PLEITGEN: Yes, it's very interesting. Because that's something that he's always been saying, since the beginning, that a military ground operation is something that is still very much in the cards. And, of course, as you said, quite rightly, this is still a very delicate cease-fire, that both sides are monitoring, and of course the Israeli military is monitoring as well. Nevertheless, we're already seeing troops withdraw from the border. We were at a site earlier today that had a lot of armored personnel carriers in it, and also a lot of ground troops in it. We saw those troops packing up. We saw trucks getting ready to bring armored personnel carriers back into their bases.

So it seems as though the military withdrawal has already started. However, the military still very closely monitoring the situation in Gaza, whether or not rockets will be flying out of that place. And, of course, if need be, that withdrawal can be reversed and the military can come back, Alina.

CHO: Fred Pleitgen, live for us in Israel -- Fred, thank you very much.

BALDWIN: I want to bring in Daniel Levy. He's a former adviser to Israeli Prime Minister Ehud Barak, currently serves with the European Council of Foreign Relations, as a director of its Middle East and North Africa program.

Mr. Levy, good morning.

DANIEL LEVY, FORMER ADVISER TO ISRAEL PM EHUD BARAK: Good morning, Brooke.

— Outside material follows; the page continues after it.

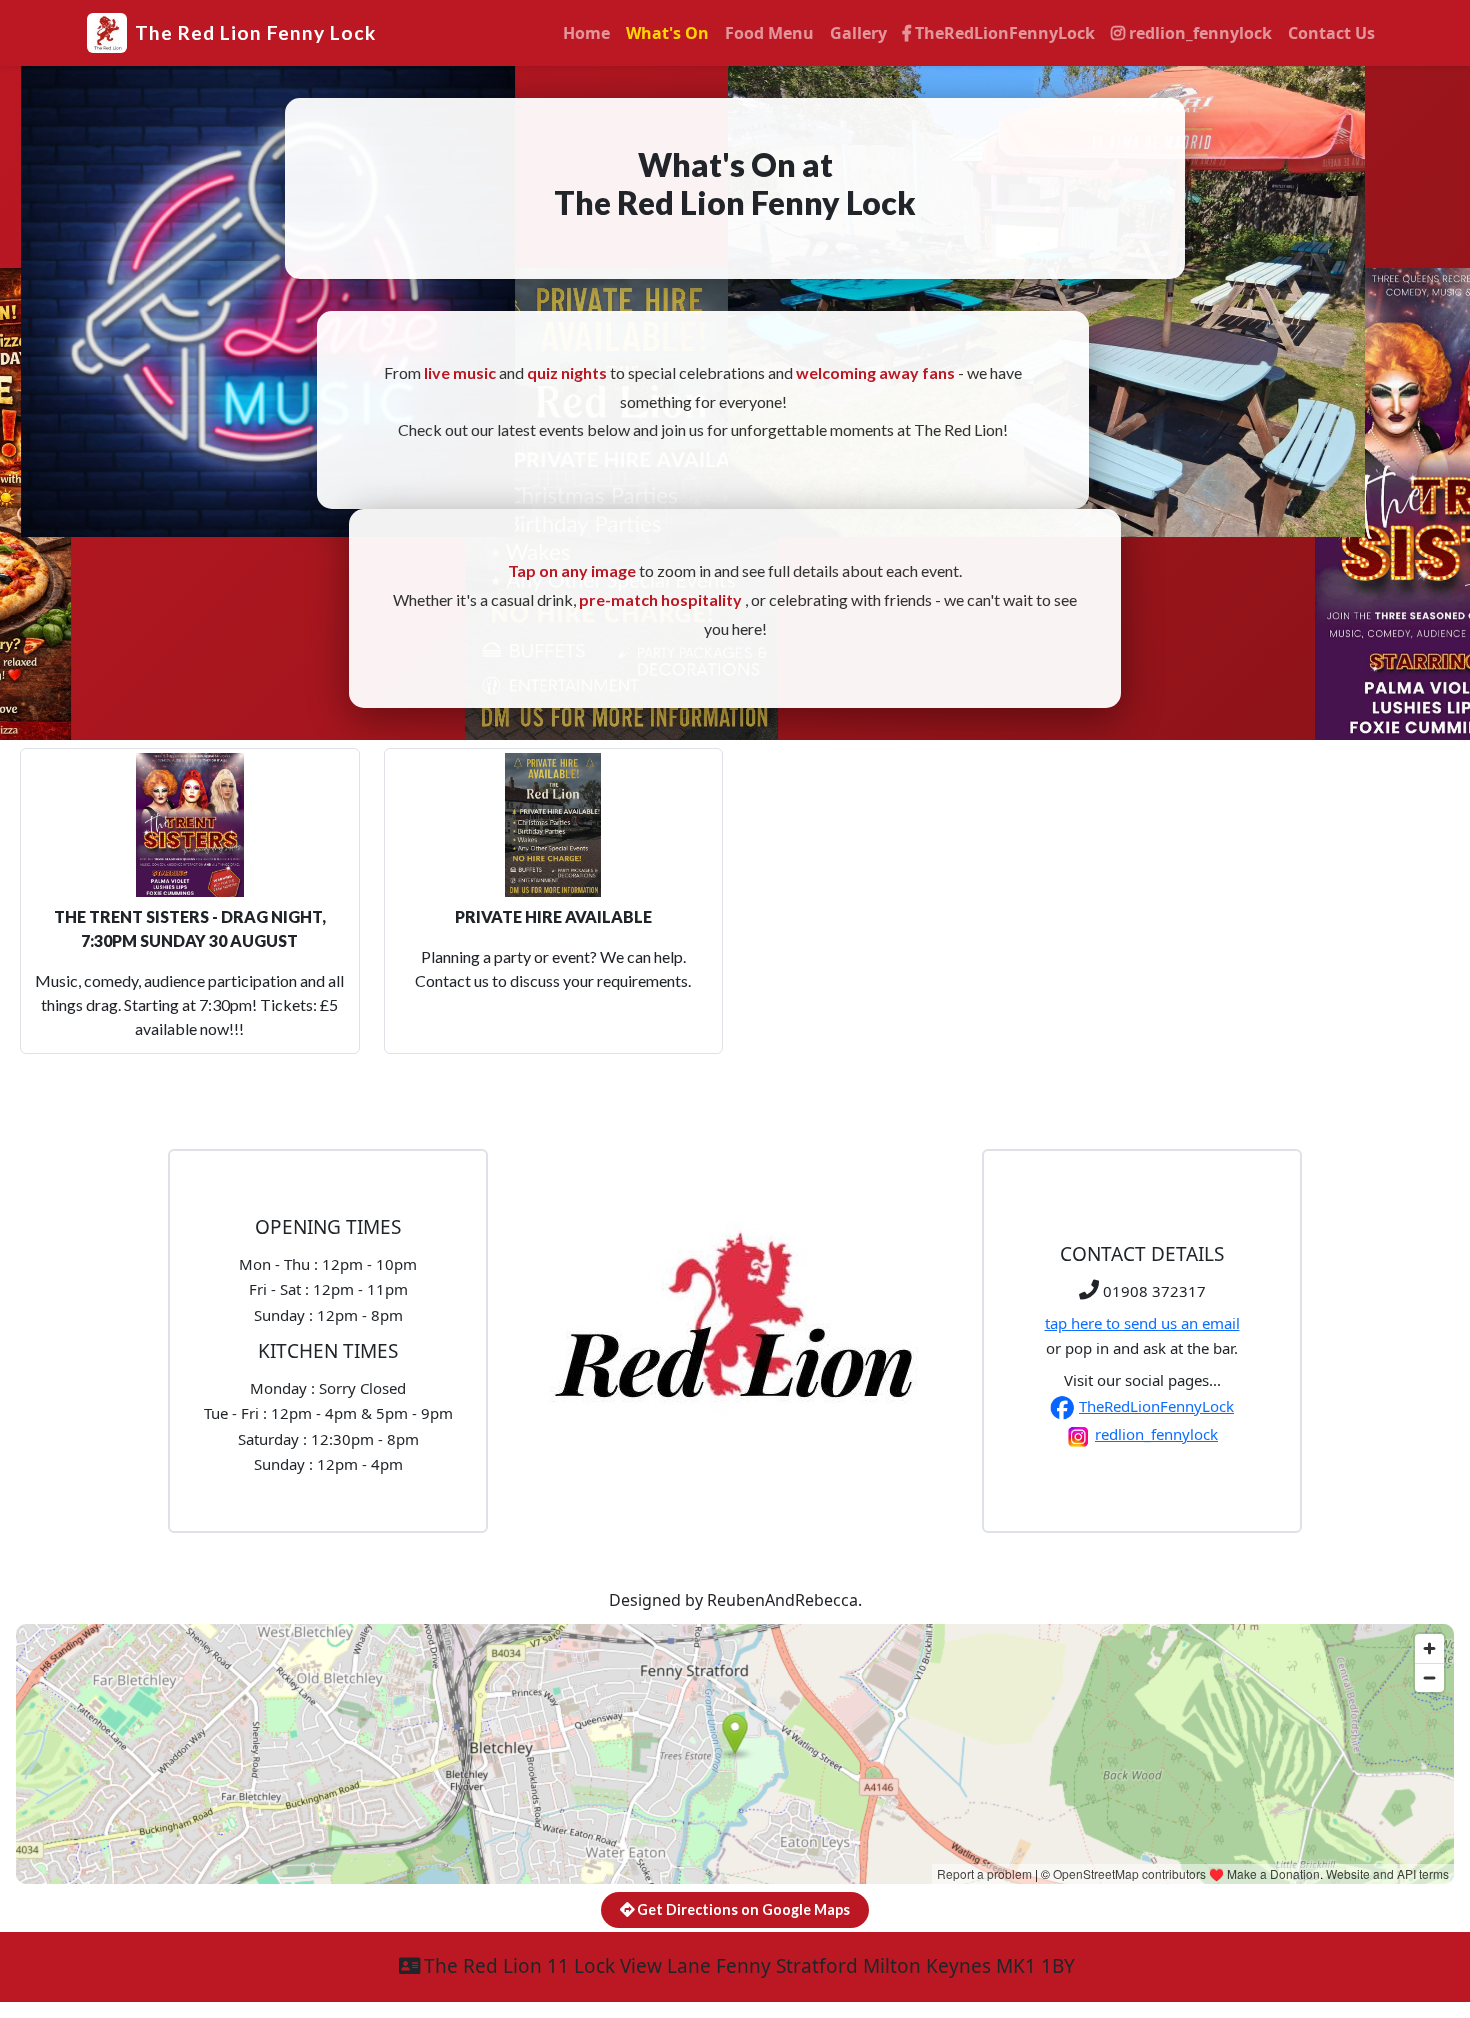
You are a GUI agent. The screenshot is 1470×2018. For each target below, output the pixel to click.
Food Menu (769, 33)
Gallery (858, 33)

Happy Thanksgiving, I should say.

BALDWIN: Happy Thanksgiving to you there in London.

Let me just begin with this. We have learned that there have been at least five rockets fired from Gaza since this truce started, right around 2:00 Eastern Time for us here in the U.S.

Do you think this cease-fire will last?

LEVY: Yes, I do. And I think your reporter just said that at the moment, Israelis are not treating these as significant violations. There are different armed factions in Gaza. One has to make sure that they are all brought on board. I think that is happening. The callout of the Israeli reservists is now being drawn down.

And the bigger picture here, Brooke, is that no one really had much of an appetite for a ground invasion. In fact, by threatening a ground invasion, the Israeli leadership may have well cornered itself, because they know that there's a law of diminishing returns. And although there is some public dissatisfaction in Israel, I think that's partially because their leaders have told them that there are military solutions where there aren't military solutions and their own leaders have avoided the political solutions that ultimately are needed.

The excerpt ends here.